======== Material to process

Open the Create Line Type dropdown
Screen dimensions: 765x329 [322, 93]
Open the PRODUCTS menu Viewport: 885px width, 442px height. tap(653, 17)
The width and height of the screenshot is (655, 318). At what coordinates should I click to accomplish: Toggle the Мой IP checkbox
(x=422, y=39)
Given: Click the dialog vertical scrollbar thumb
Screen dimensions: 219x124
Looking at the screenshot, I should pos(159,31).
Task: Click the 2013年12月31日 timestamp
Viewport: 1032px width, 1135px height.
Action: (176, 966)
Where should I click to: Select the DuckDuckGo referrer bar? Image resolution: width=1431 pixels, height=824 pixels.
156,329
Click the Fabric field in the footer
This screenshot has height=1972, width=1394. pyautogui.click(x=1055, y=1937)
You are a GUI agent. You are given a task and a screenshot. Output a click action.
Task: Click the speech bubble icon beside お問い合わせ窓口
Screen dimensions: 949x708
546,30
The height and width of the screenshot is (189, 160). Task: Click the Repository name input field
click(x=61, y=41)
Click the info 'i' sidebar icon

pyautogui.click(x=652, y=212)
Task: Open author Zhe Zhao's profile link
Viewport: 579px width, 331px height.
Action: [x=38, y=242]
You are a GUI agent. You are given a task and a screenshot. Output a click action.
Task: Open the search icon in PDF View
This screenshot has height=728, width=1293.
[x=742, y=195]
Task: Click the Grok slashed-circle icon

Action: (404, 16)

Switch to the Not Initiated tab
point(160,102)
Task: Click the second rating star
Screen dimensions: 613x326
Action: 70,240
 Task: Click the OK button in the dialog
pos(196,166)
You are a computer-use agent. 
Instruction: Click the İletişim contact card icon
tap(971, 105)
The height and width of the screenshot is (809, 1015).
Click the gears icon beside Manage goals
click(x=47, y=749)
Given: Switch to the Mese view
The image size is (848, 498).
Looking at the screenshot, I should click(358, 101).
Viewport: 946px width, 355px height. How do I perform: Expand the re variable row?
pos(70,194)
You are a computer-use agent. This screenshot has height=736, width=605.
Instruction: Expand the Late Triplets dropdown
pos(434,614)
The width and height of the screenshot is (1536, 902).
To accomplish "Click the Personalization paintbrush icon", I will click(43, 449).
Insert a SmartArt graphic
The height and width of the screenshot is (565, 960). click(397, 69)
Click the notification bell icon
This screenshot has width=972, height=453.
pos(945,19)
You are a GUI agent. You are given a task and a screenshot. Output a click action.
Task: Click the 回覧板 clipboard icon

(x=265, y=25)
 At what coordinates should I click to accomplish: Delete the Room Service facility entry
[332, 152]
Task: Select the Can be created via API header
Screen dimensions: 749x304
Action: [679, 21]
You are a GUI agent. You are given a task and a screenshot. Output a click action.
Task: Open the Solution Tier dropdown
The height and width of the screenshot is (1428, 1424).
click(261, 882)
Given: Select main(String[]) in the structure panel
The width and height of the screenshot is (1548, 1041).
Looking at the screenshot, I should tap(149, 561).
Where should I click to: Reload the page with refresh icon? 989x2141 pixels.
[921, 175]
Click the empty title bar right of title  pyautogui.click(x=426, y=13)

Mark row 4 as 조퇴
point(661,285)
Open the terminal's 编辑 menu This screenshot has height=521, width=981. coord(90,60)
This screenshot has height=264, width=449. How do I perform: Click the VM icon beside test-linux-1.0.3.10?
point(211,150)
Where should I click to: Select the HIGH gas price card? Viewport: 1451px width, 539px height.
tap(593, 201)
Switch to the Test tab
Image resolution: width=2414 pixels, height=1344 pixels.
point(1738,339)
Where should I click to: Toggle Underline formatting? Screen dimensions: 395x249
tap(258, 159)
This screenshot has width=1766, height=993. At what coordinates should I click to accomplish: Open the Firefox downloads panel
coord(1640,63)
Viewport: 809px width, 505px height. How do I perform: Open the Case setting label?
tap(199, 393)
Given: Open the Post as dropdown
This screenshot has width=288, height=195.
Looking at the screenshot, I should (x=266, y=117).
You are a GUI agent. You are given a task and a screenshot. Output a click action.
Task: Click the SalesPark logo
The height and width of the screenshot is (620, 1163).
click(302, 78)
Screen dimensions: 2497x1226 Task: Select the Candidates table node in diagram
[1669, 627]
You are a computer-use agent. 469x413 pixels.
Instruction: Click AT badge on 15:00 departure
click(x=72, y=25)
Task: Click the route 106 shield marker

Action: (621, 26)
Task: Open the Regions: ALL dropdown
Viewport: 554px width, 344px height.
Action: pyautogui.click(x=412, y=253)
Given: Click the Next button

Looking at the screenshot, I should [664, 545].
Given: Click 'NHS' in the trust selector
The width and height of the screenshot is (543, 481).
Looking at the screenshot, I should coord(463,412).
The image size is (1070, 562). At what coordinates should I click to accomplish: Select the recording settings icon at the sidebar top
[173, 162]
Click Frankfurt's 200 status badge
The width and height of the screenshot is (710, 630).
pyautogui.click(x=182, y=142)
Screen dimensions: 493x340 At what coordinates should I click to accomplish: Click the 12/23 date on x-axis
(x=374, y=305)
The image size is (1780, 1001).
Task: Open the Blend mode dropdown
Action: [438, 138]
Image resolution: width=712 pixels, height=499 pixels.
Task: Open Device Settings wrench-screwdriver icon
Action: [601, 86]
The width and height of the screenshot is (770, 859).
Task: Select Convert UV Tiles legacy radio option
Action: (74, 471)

================

Work to do - Rewrite the material from the line containing "The height and width of the screenshot is (189, 160)." down through the line containing "Looking at the screenshot, I should click(358, 101).", changing "Switch" to "Change" and leaving everything else as it is.

Expected answer -
The height and width of the screenshot is (189, 160). Task: Click the Repository name input field
click(x=61, y=41)
Click the info 'i' sidebar icon

pyautogui.click(x=652, y=212)
Task: Open author Zhe Zhao's profile link
Viewport: 579px width, 331px height.
Action: [x=38, y=242]
You are a GUI agent. You are given a task and a screenshot. Output a click action.
Task: Open the search icon in PDF View
This screenshot has height=728, width=1293.
[x=742, y=195]
Task: Click the Grok slashed-circle icon

Action: (404, 16)

Change to the Not Initiated tab
point(160,102)
Task: Click the second rating star
Screen dimensions: 613x326
Action: 70,240
 Task: Click the OK button in the dialog
pos(196,166)
You are a computer-use agent. 
Instruction: Click the İletişim contact card icon
tap(971, 105)
The height and width of the screenshot is (809, 1015).
Click the gears icon beside Manage goals
click(x=47, y=749)
Given: Change to the Mese view
The image size is (848, 498).
Looking at the screenshot, I should click(358, 101).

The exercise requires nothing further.